### [Data on locating visible targets]
--- BEGIN ---

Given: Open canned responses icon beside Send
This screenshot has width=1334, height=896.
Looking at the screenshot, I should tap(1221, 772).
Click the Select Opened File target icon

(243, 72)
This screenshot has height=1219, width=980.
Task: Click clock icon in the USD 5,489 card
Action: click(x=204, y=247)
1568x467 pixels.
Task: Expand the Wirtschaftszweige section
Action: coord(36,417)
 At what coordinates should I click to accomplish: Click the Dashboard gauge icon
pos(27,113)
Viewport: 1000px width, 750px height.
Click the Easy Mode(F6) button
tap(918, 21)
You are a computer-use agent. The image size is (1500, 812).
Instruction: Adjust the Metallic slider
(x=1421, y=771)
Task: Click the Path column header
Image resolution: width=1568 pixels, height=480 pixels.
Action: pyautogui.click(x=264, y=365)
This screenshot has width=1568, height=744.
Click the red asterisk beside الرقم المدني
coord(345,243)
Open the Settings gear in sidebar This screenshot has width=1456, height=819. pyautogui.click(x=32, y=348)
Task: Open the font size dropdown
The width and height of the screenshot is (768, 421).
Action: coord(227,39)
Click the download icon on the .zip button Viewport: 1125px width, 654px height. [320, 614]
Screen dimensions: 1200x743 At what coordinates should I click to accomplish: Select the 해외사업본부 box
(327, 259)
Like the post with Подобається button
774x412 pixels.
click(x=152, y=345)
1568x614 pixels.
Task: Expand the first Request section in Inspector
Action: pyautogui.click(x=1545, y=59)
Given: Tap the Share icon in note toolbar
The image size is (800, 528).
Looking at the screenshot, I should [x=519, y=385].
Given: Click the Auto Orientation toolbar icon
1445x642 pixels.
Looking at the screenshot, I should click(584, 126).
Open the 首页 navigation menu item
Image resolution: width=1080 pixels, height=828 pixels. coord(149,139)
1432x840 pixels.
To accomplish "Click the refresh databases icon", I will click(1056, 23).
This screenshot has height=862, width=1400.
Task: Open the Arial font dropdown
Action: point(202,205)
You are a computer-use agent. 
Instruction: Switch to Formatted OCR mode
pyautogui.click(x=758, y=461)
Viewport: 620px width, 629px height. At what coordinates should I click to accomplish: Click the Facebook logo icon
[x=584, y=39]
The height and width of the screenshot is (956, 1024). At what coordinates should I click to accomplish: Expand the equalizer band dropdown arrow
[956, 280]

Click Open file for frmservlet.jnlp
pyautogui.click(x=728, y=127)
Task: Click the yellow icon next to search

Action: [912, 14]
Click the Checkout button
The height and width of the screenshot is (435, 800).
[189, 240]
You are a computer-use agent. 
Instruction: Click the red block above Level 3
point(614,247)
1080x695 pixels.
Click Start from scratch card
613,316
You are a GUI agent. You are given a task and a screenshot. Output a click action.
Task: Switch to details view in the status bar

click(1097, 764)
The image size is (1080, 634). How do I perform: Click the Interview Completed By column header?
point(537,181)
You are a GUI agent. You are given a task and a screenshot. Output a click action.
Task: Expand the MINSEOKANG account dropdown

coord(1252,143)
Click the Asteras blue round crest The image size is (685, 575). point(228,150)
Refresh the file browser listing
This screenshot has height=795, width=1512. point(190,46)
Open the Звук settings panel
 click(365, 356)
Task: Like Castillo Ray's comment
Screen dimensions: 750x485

--- END ---

### [Task to complete]
Render the items as a Markdown table with the columns "Row" and "Line", from the first line of the items up to and including the line containing "Action: pyautogui.click(x=1545, y=59)". Number each row and leave out blank lines.

### [Written response]
| Row | Line |
|---|---|
| 1 | Given: Open canned responses icon beside Send |
| 2 | This screenshot has width=1334, height=896. |
| 3 | Looking at the screenshot, I should tap(1221, 772). |
| 4 | Click the Select Opened File target icon |
| 5 | (243, 72) |
| 6 | This screenshot has height=1219, width=980. |
| 7 | Task: Click clock icon in the USD 5,489 card |
| 8 | Action: click(x=204, y=247) |
| 9 | 1568x467 pixels. |
| 10 | Task: Expand the Wirtschaftszweige section |
| 11 | Action: coord(36,417) |
| 12 |  At what coordinates should I click to accomplish: Click the Dashboard gauge icon |
| 13 | pos(27,113) |
| 14 | Viewport: 1000px width, 750px height. |
| 15 | Click the Easy Mode(F6) button |
| 16 | tap(918, 21) |
| 17 | You are a computer-use agent. The image size is (1500, 812). |
| 18 | Instruction: Adjust the Metallic slider |
| 19 | (x=1421, y=771) |
| 20 | Task: Click the Path column header |
| 21 | Image resolution: width=1568 pixels, height=480 pixels. |
| 22 | Action: pyautogui.click(x=264, y=365) |
| 23 | This screenshot has width=1568, height=744. |
| 24 | Click the red asterisk beside الرقم المدني |
| 25 | coord(345,243) |
| 26 | Open the Settings gear in sidebar This screenshot has width=1456, height=819. pyautogui.click(x=32, y=348) |
| 27 | Task: Open the font size dropdown |
| 28 | The width and height of the screenshot is (768, 421). |
| 29 | Action: coord(227,39) |
| 30 | Click the download icon on the .zip button Viewport: 1125px width, 654px height. [320, 614] |
| 31 | Screen dimensions: 1200x743 At what coordinates should I click to accomplish: Select the 해외사업본부 box |
| 32 | (327, 259) |
| 33 | Like the post with Подобається button |
| 34 | 774x412 pixels. |
| 35 | click(x=152, y=345) |
| 36 | 1568x614 pixels. |
| 37 | Task: Expand the first Request section in Inspector |
| 38 | Action: pyautogui.click(x=1545, y=59) |